Activity: Nothing in the records may be altered, so transcribe them exactly.

Information shown:

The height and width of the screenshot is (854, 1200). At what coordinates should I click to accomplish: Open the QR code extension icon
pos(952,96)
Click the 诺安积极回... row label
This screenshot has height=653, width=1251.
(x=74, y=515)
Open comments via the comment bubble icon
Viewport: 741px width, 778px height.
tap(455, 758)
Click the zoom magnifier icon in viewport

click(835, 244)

Problem solution:
The height and width of the screenshot is (854, 1200). At what coordinates should I click to accomplish: Open the QR code extension icon
pos(952,96)
Click the 诺安积极回... row label
This screenshot has height=653, width=1251.
(x=74, y=515)
Open comments via the comment bubble icon
Viewport: 741px width, 778px height.
tap(455, 758)
Click the zoom magnifier icon in viewport

click(835, 244)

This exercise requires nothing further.